A Cuckoo, in South Korea, is a pressure cooker for preparing rice. In Amsterdam-based artist Jaha Koo’s solo performance-lecture, visiting Ghent’s Same Same But Different festival as part of a European tour, there are three, spread out before Koo on a high desk. Two of them can talk, and together, Koo and his rice cookers balefully sift through 20 years of South Korean history, starting with the 58 billion-dollar IMF bailout that rescued the country’s economy in 1997.
Throughout the piece, Koo interleaves his personal history with depression and loneliness, and works in similar stories from others of his generation – a childhood pal whose family moved to America, a debt-struck friend who committed suicide, an overworked metro-worker hit by a train. These sections are stylishly separated by video clips and original electronic music.

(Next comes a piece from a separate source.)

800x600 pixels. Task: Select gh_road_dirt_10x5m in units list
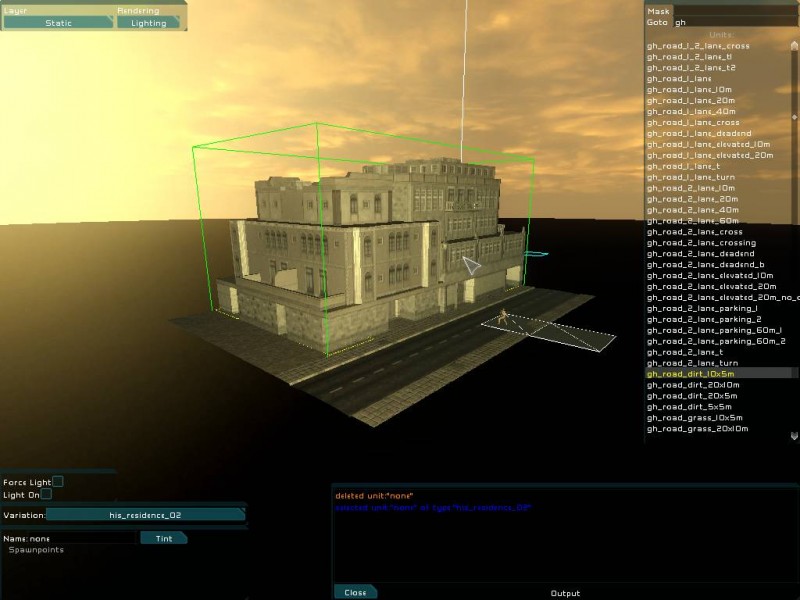coord(691,374)
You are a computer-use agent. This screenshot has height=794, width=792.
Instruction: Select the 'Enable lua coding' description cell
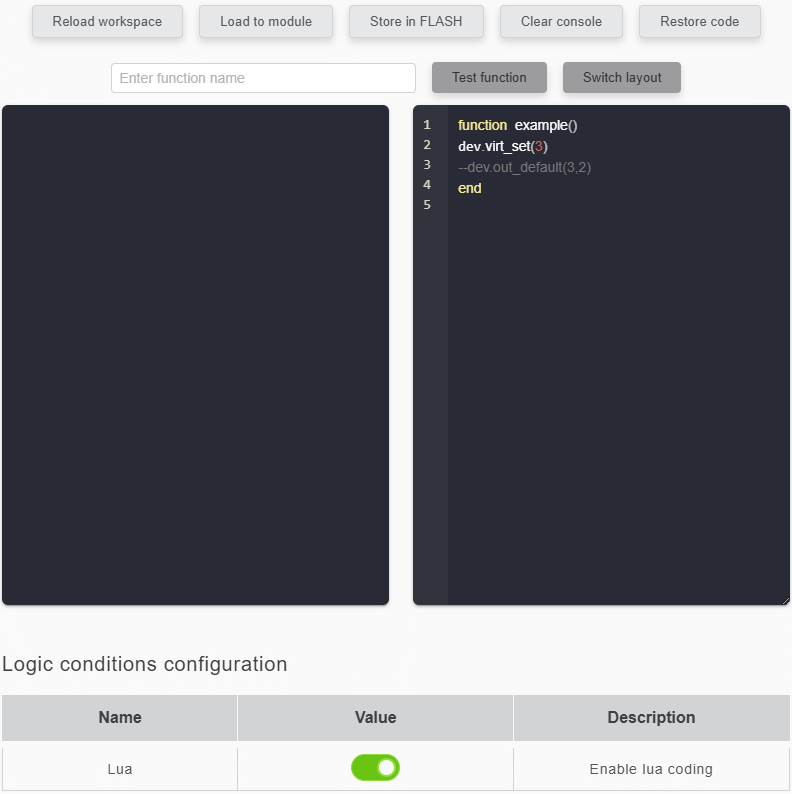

Koo’s aim is to tie South Korea’s high rates of suicide with the consequences of the 1997 bailout. South Korea, he suggests, has been turned into a pressure cooker by economic colonialism. It might be a valid take, but it’s not coherently argued.
Koo loops in a score of different factors – the machinations of US treasury secretary Robert Rubin, the post-bailout rise in international investment, the regular social unrest, the introduction of screen doors on Seoul’s metro to prevent suicide – but although he’s an engaging presence, and deftly weaves these threads together theatrically, this piece isn’t as satisfying on an intellectual level.
Cuckoo ends up playing out like an article abstract: the bare bones of an idea, but with little actual argument.